Li diresti delle specie di parassiti vegetali, immobili tra gli alberi, la pelle color avorio e i corpi talmente sottili che il lucore nero degli occhi e i loro miseri vestiti si notano solo in un secondo momento, quasi un qualche meccanismo di tipo mimetico li avesse brevemente fatti apparire come una modificazione del fogliame. È il respiro che ad un certo punto li tradisce, l’unico movimento non vegetale cui sono costretti. Il lucore nero e privo di speranza degli occhi di un animale immaginario. La mia bambina mi stringe due dita e mi chiede “Sono quelli i morti?”
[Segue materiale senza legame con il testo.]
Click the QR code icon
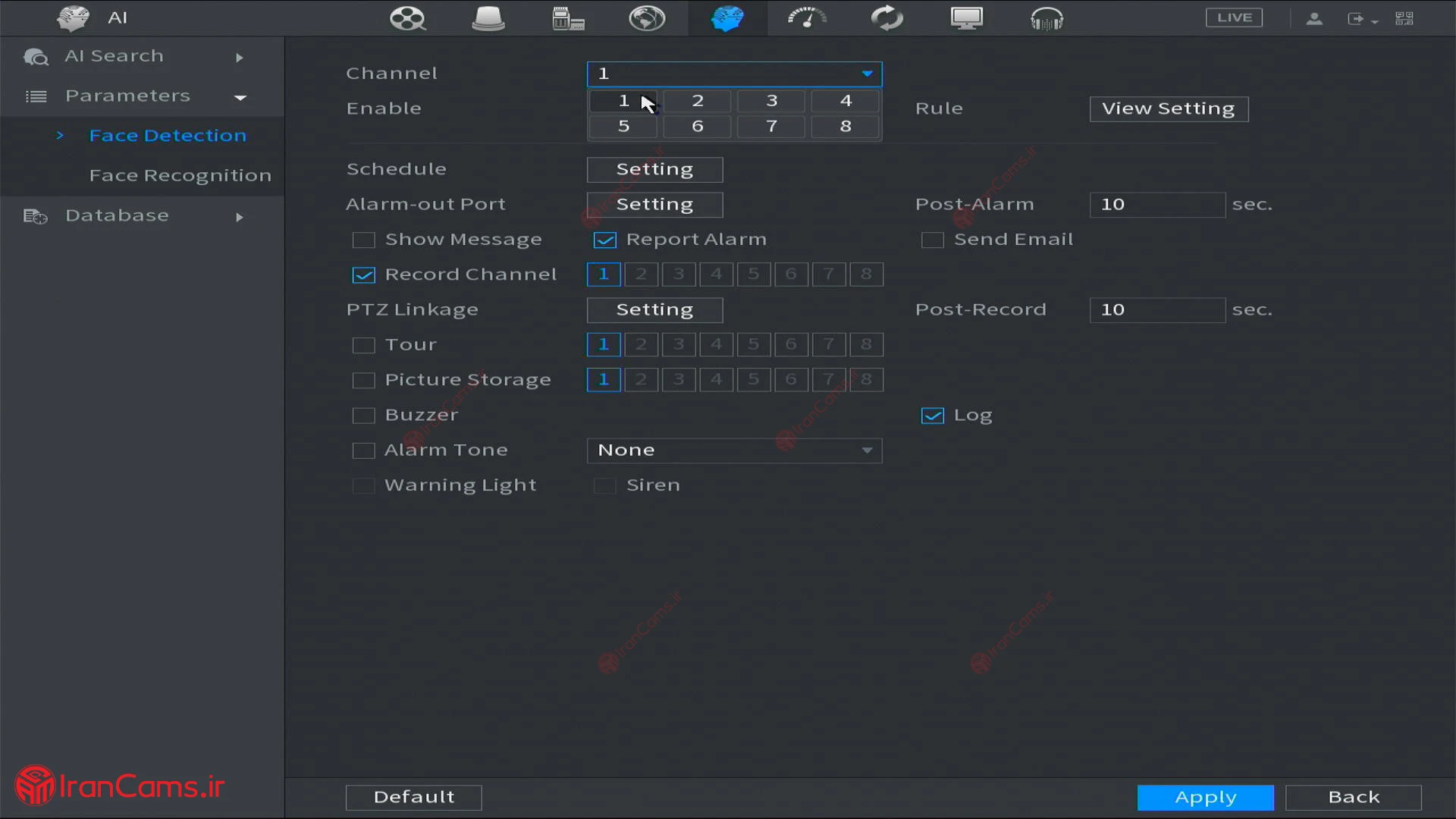The height and width of the screenshot is (819, 1456). [1404, 18]
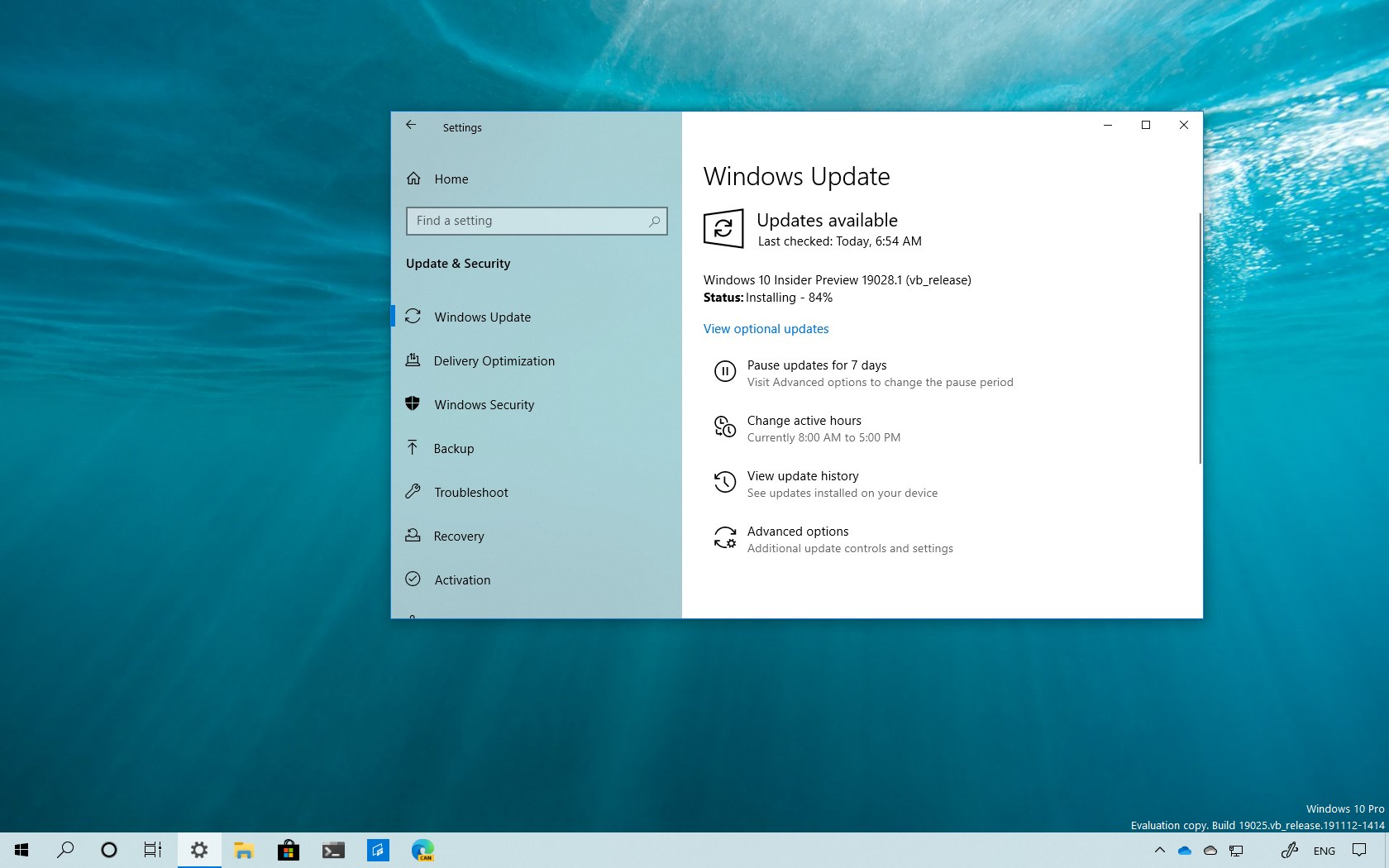Screen dimensions: 1389x868
Task: Click the vertical scrollbar of the update pane
Action: (1198, 331)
Gli altri invitati hanno preso posto nel giardino. Mentre mi avvicino al tavolo noto un terrario in cui sono tenuti dei bonsai senza foglie, rami sottili che culminano in gemme nere e tonde e sembrano dita pietrificate di alieno. I bonsai sono protetti da lastre di vetro e intorno a loro si sta diffondendo una luce rossa e azzurra. Con un effetto che (conoscendo i gusti mandatoriamente raffinati della nostra ospite) si può ragionevolmente ritenere calcolato, poco discosto un’araucaria, in lieve pendenza verso le profondità del giardino, sembra inserirsi com un turgore nella cornice nera del terrario. Resto a fissare l’insieme, incurante dei richiami della mia bambina, indeciso se fotografare il tutto, aspettando che il rosa e l’azzurro e i morti e la piccola mano che stringe le mie dita svaniscano del tutto.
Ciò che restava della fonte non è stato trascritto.